### [HOW TO COMPLETE THIS TASK]
Copy nothing but the lines from the opening of the entries through the line that contains "The width and", exactly as written. Drop the pictures.

EXERCISE MATERIAL: Begin

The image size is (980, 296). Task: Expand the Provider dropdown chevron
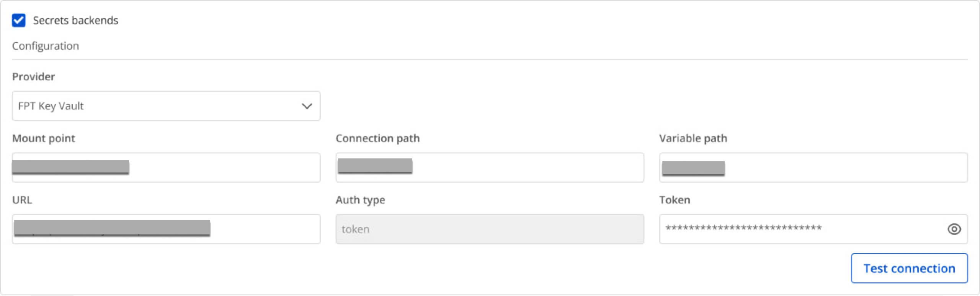pyautogui.click(x=307, y=106)
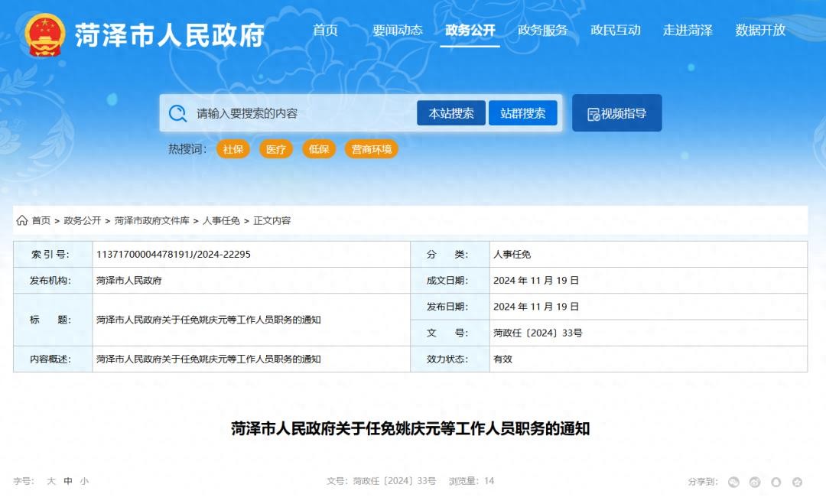826x504 pixels.
Task: Share article to Qzone star icon
Action: (798, 482)
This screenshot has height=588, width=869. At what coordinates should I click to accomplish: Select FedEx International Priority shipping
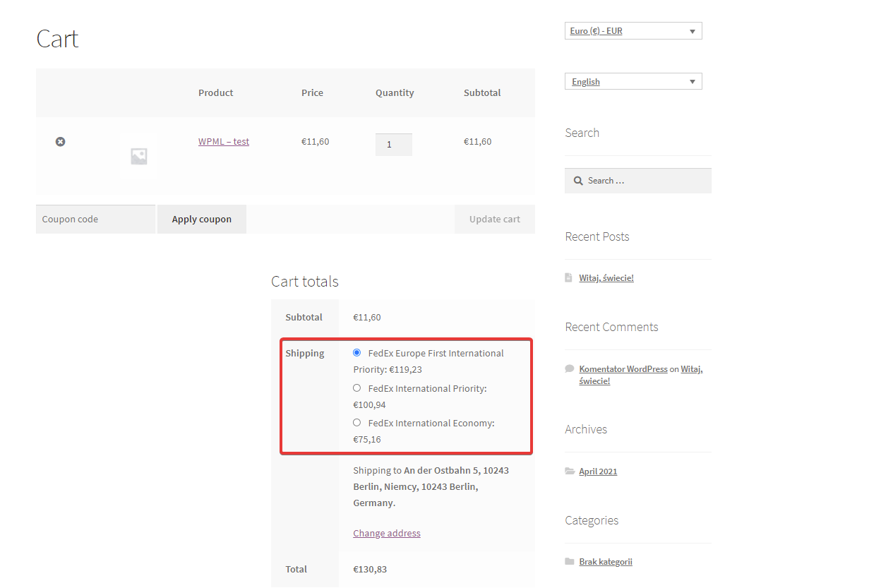(x=356, y=388)
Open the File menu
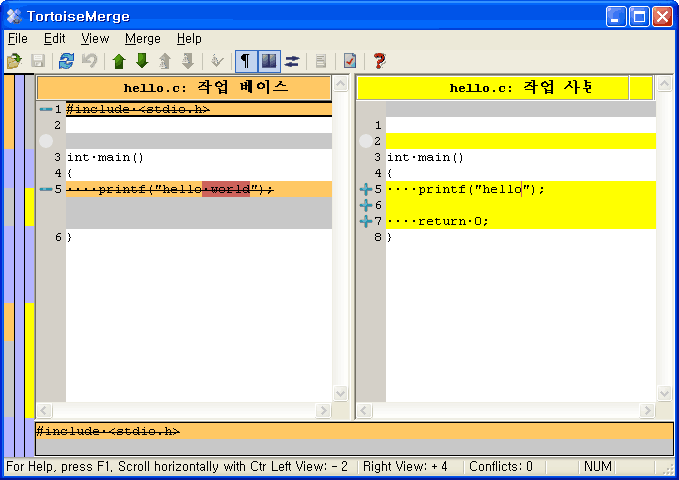Image resolution: width=679 pixels, height=480 pixels. click(x=17, y=38)
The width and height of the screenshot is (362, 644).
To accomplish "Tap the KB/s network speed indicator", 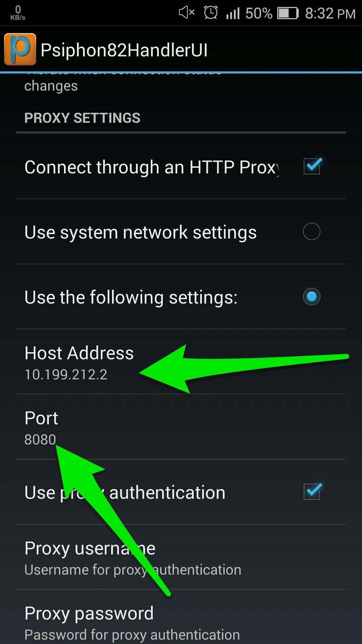I will [x=18, y=13].
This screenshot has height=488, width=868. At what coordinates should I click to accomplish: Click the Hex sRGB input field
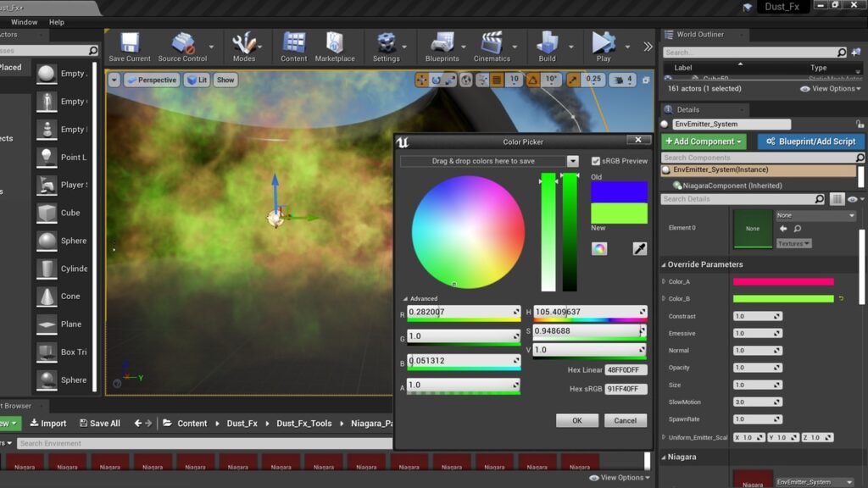pyautogui.click(x=626, y=388)
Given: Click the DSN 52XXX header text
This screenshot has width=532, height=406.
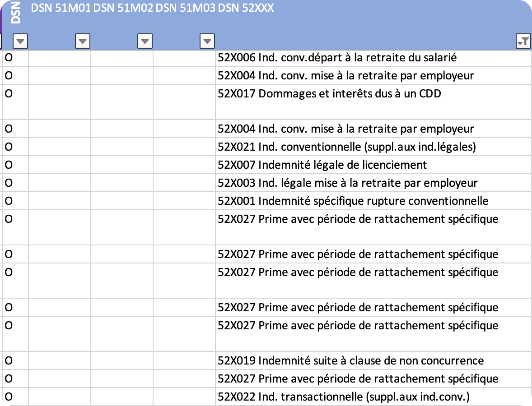Looking at the screenshot, I should pos(246,9).
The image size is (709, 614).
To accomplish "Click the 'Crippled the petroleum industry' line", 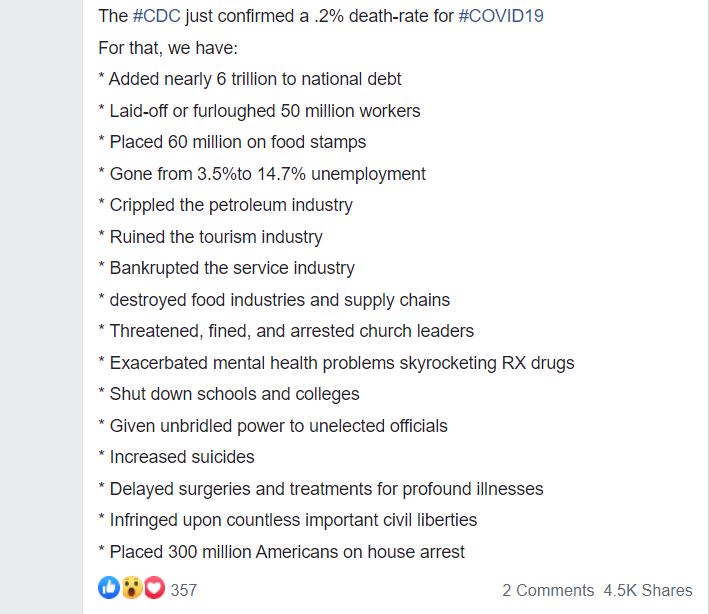I will [225, 205].
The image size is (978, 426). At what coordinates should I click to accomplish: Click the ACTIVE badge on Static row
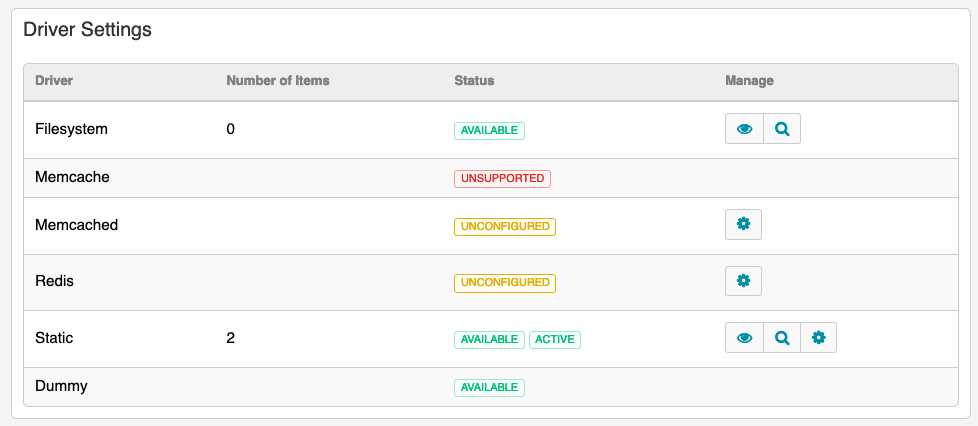tap(555, 340)
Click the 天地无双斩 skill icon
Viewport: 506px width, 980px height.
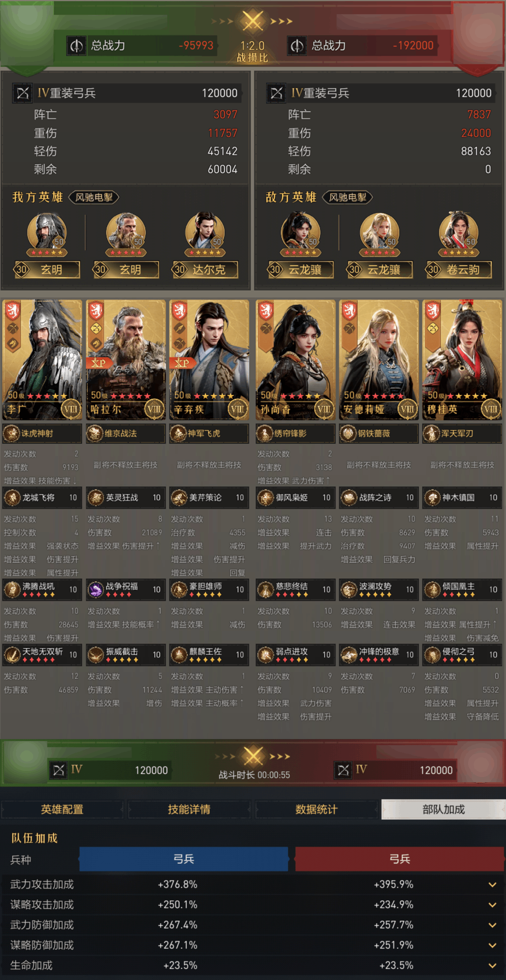[12, 655]
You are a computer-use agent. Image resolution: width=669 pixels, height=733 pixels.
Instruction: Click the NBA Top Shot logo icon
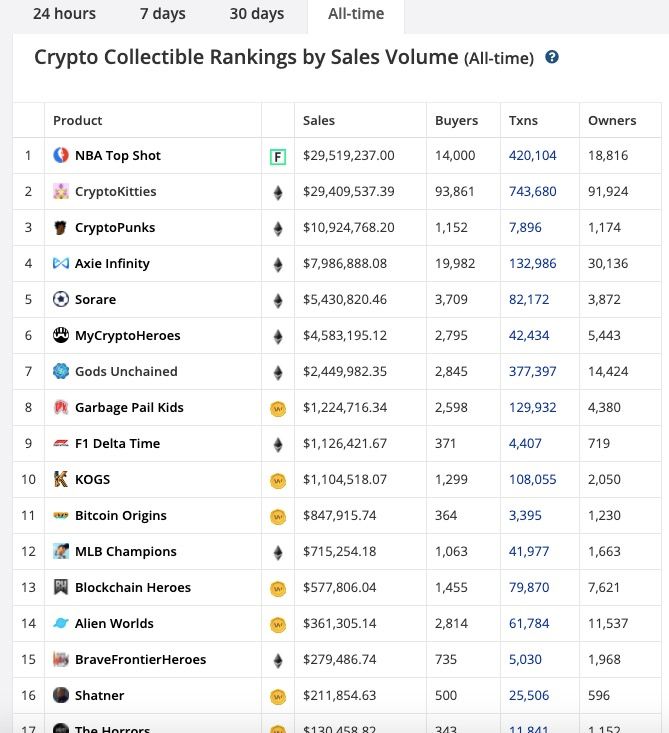pos(61,155)
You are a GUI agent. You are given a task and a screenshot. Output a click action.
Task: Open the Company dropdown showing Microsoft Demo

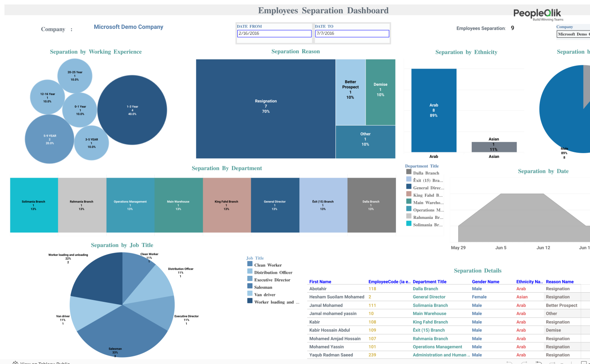[x=573, y=34]
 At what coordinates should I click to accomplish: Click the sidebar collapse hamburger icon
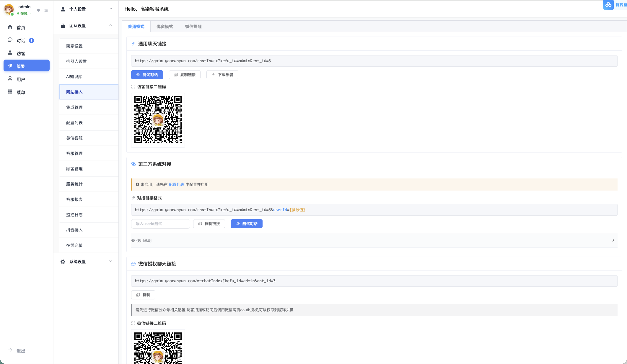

EXERCISE MATERIAL: End

### [ANSWER]
The image size is (980, 296). Task: Expand the Provider dropdown chevron
pyautogui.click(x=307, y=106)
826x504 pixels.
Task: Share article to Qzone star icon
Action: (798, 482)
This screenshot has height=588, width=869. At what coordinates should I click to accomplish: Select FedEx International Priority shipping
(x=356, y=388)
Open the File menu
Image resolution: width=679 pixels, height=480 pixels. click(x=17, y=38)
The width and height of the screenshot is (362, 644).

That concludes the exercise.